*Selected excerpt*

Tuesday, 16 April 2013

What's another word for misleading?



The plain truth: for many years our Shire Council allowed thousands of dollars collected from the hiring out of the Yornup hall -- a public asset -- to go into the bank account of a private group of citizens, including Shire CEO Tim Clynch’s in-laws, to spend as they saw fit.


It was done illegally.  This has been confirmed by the Department of Local Government and acknowledged recently by Mr Clynch.

 

During my time on Council I tried several times to end the cosy arrangements regarding the Yornup Hall, but was thwarted by Mr Clynch, who repeatedly told the other councillors (and Department of Local Government officers) that everything was proper and the hall hire money was “retained” not by the private group, but by the Council-appointed Yornup Hall Management Committee.

 

I was a journalist for 20 years and I can tell you folks, this is scandalous.

 

So how does the Mr Clynch keep his job?  By pretending nothing happened, inventing his own alternative reality - a world in which he did nothing wrong.

*Supplied material*
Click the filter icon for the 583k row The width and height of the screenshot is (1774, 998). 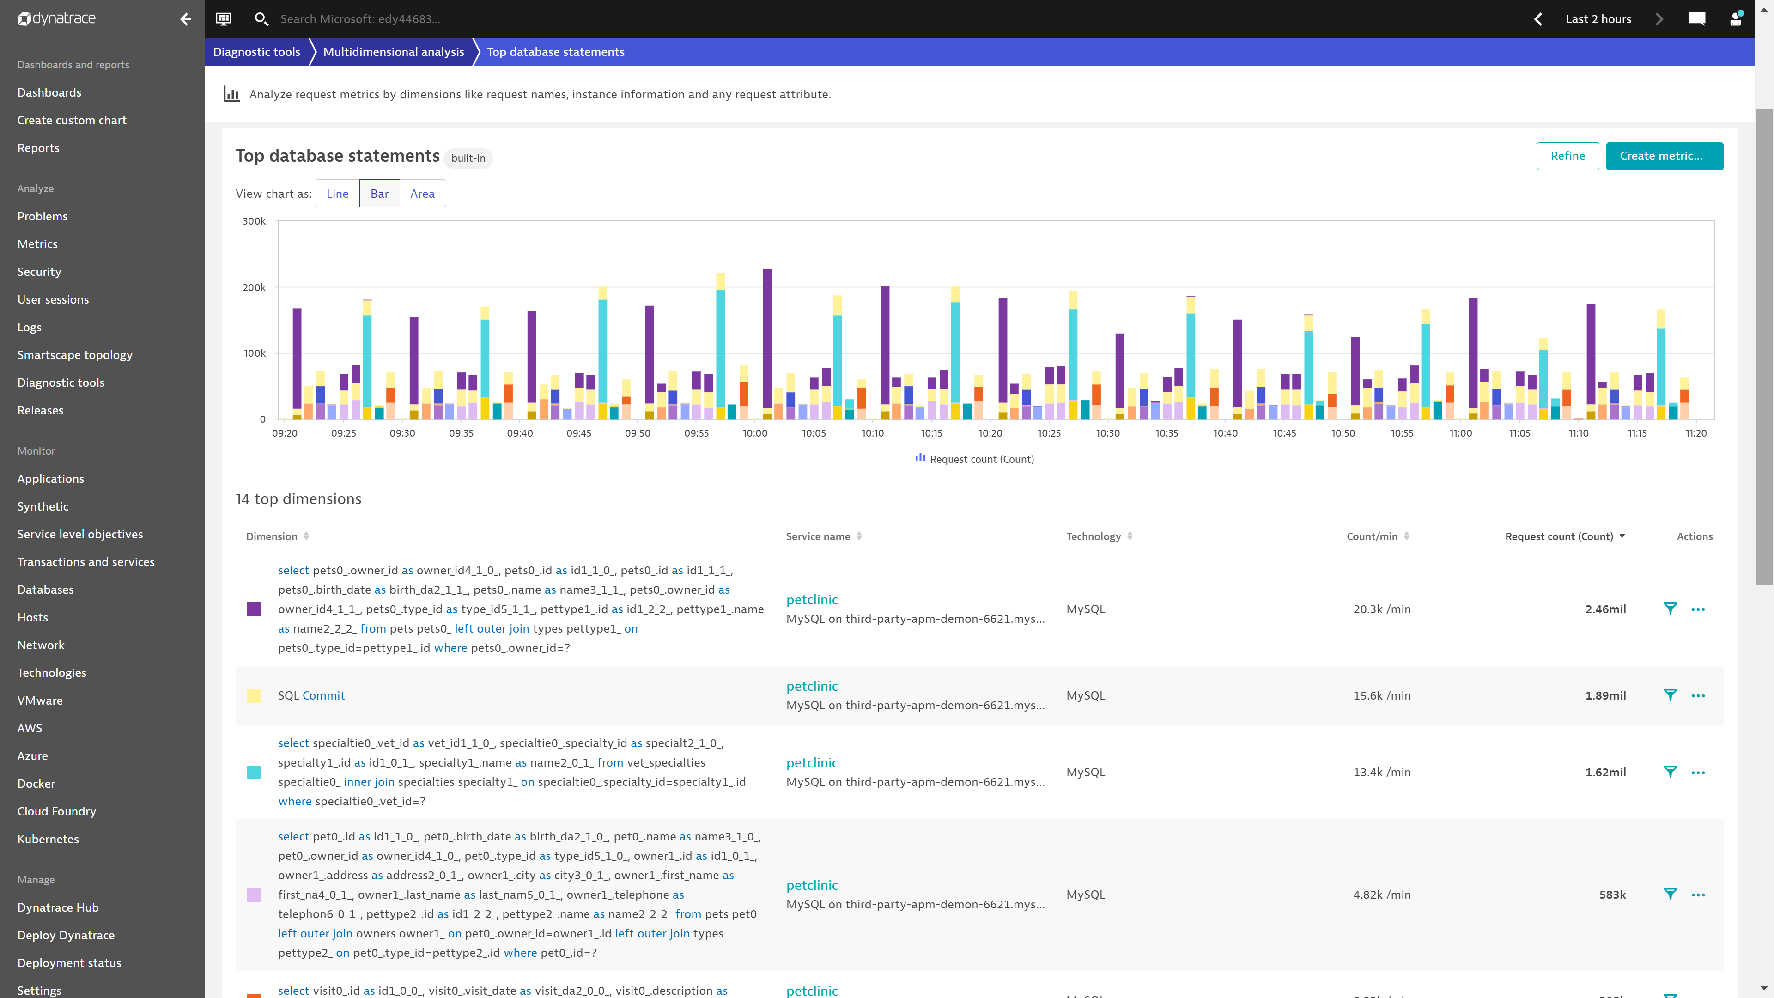[1670, 894]
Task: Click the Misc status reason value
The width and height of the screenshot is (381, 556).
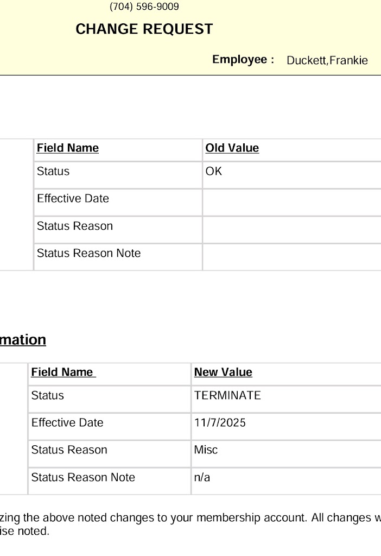Action: (206, 450)
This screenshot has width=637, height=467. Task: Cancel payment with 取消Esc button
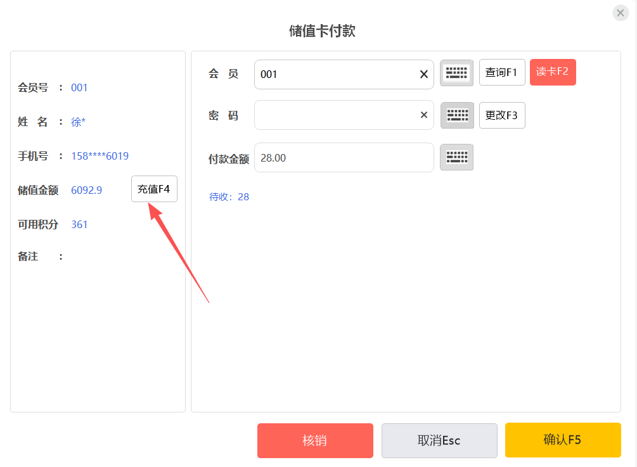coord(439,440)
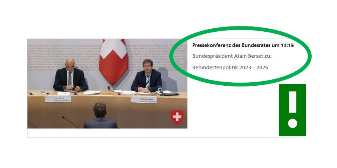Click the phone in Berset's hands

74,88
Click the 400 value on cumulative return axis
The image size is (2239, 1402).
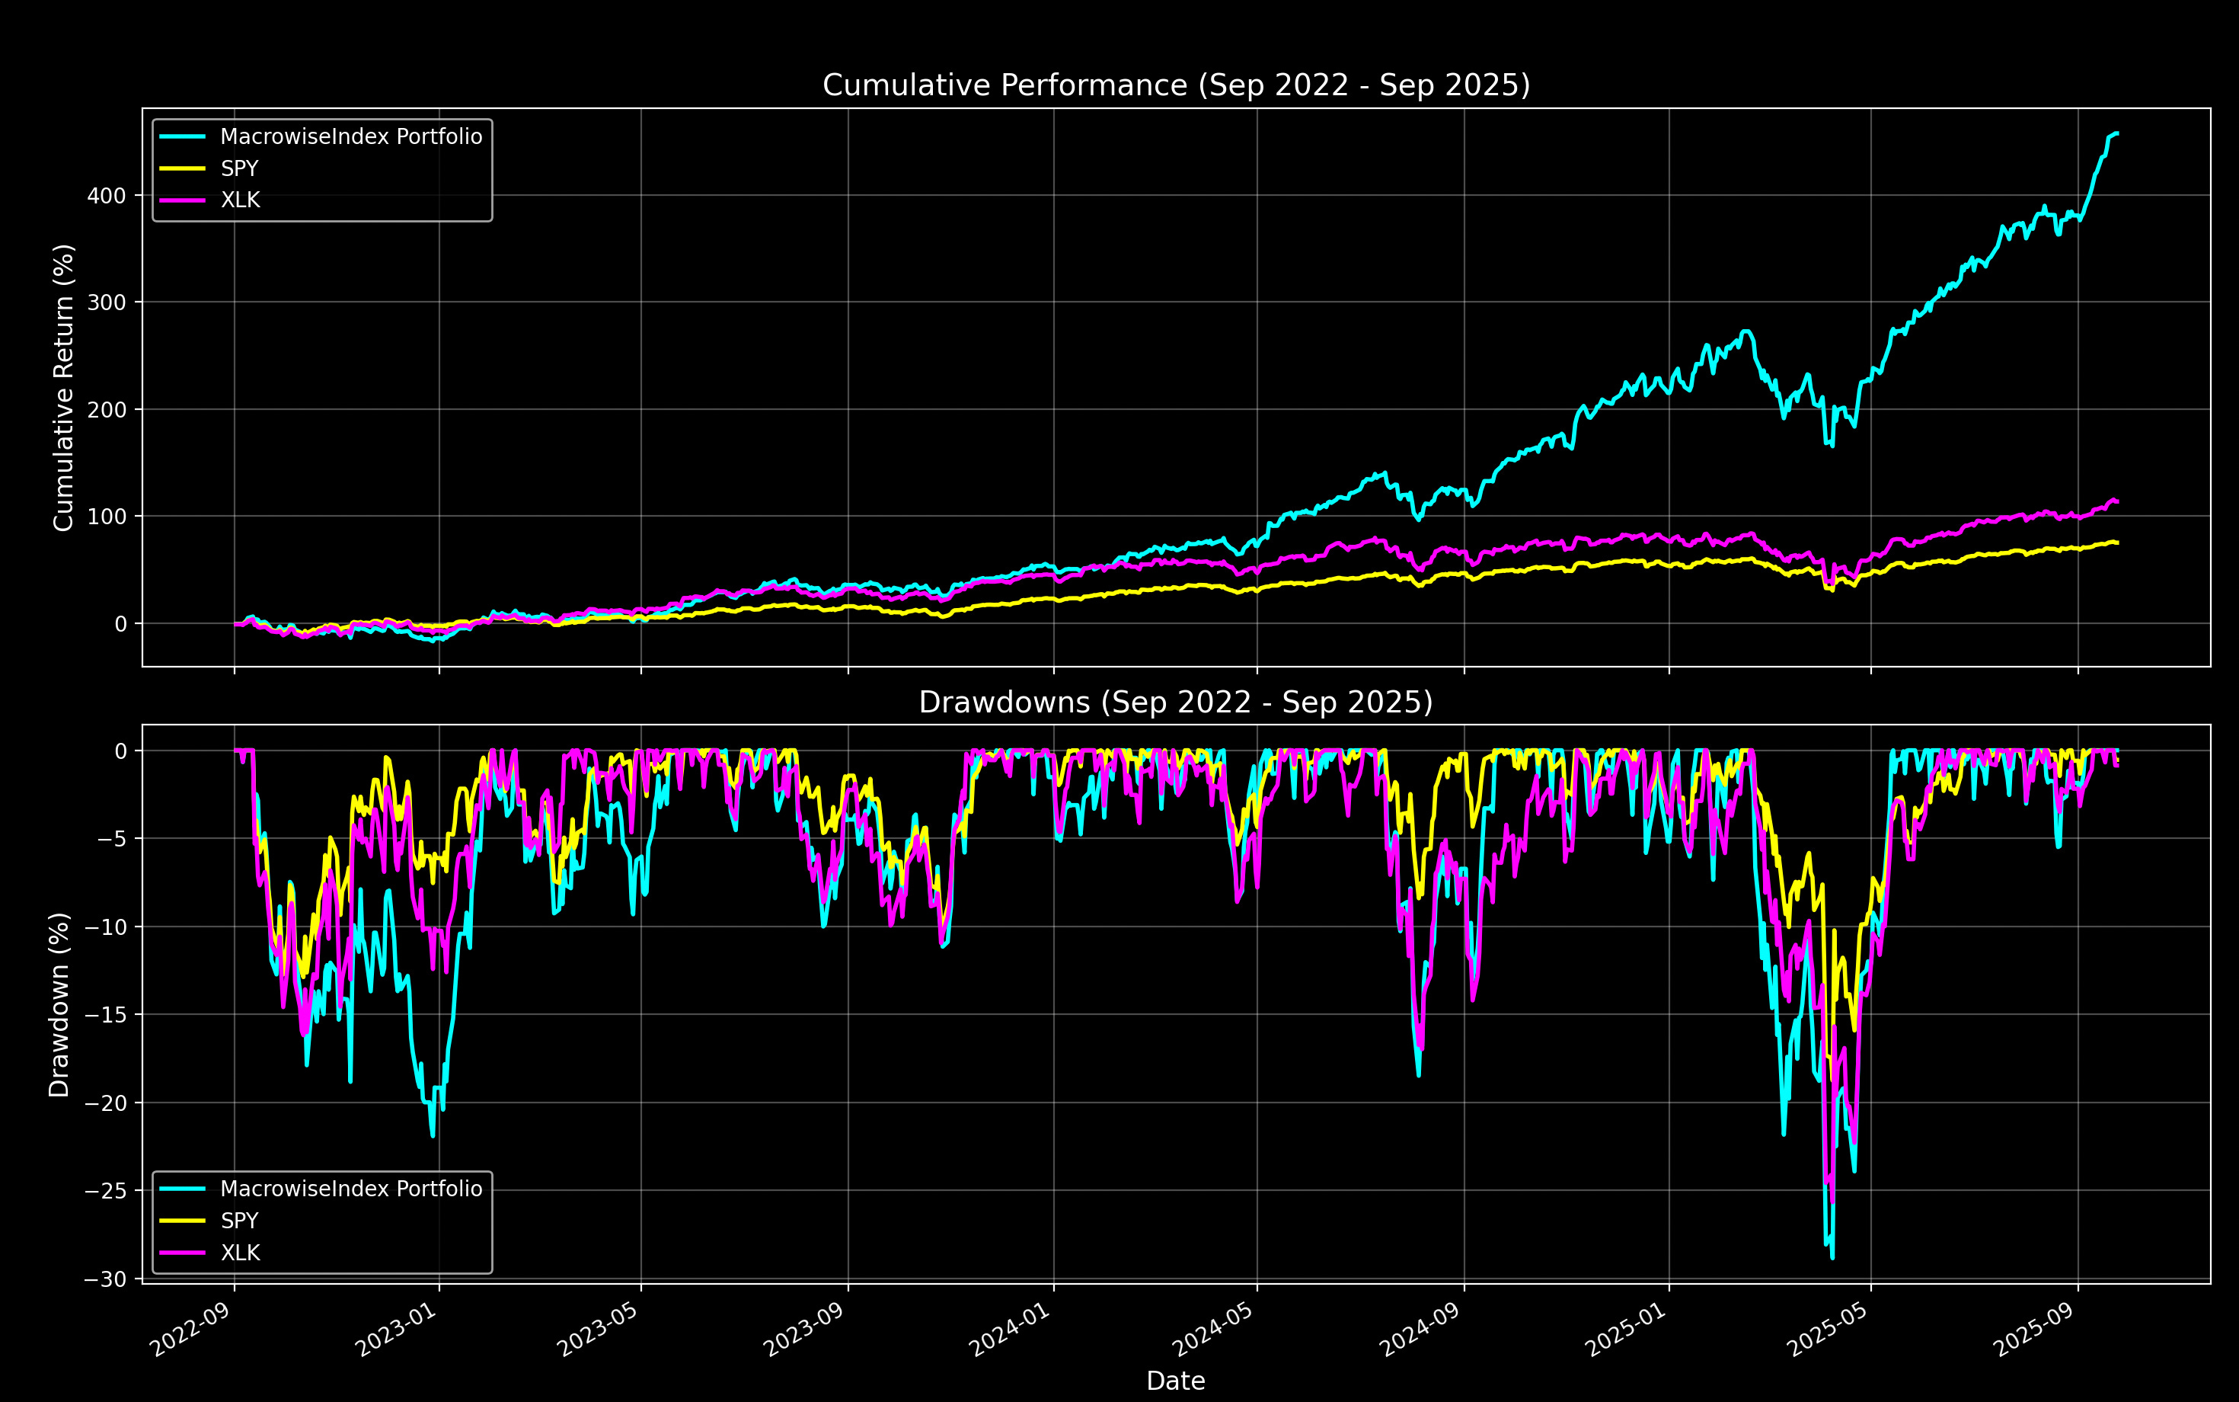point(107,196)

*Exercise task 1*
In the Yornup hall post, how many years does the writer say they worked as a journalist?
*Exercise task 2*
Please pick up the Yornup hall post after its final sentence and continue it.

*Result 1*
20 years.

*Result 2*
I went along to the last Council meeting and asked him about the misleading statements he had made.  Here is an excerpt from the Council minutes:

Question 1. The Department of Local Government has found that duties that were supposed to be carried out by the Yornup Hall Management Committee,including retaining hall hire income, has in fact been carried out by a private group – the Yornup Hall Committee. Did you, the CEO, mislead councillors and others, when on several occasions in recent years, you said in writing that the Management Committee retained the hall hire income?

CEO’s response – No I do not think I misled councillors.

Question 2. Or others?

CEO’s response – No I didn’t.

Question 3. If the Department of Local Government found that the Yornup Hall Management Committee did not retain hall hire income, and if you have said in writing that that was the case, then how do you explain the discrepancy?

(CEO's) response – We will take that question on notice.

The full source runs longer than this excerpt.